▶ _GIVEN EXERCISE_:
Report every line of the records that contains the word "image", copying each such line in full.

▶ _RECORDS FOR THE TASK_:
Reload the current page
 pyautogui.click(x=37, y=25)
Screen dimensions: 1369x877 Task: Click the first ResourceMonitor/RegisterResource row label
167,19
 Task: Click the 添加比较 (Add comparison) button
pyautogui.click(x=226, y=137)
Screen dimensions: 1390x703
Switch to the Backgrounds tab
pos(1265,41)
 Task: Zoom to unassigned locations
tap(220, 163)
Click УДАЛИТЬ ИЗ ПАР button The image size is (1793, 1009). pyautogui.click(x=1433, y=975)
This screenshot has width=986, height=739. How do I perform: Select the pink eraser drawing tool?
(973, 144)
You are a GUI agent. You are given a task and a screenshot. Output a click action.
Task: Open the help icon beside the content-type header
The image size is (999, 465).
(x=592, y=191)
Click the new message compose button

▶ _ANSWER TO THIS PROBLEM_:
Click УДАЛИТЬ ИЗ ПАР button The image size is (1793, 1009). pyautogui.click(x=1433, y=975)
The image size is (999, 465).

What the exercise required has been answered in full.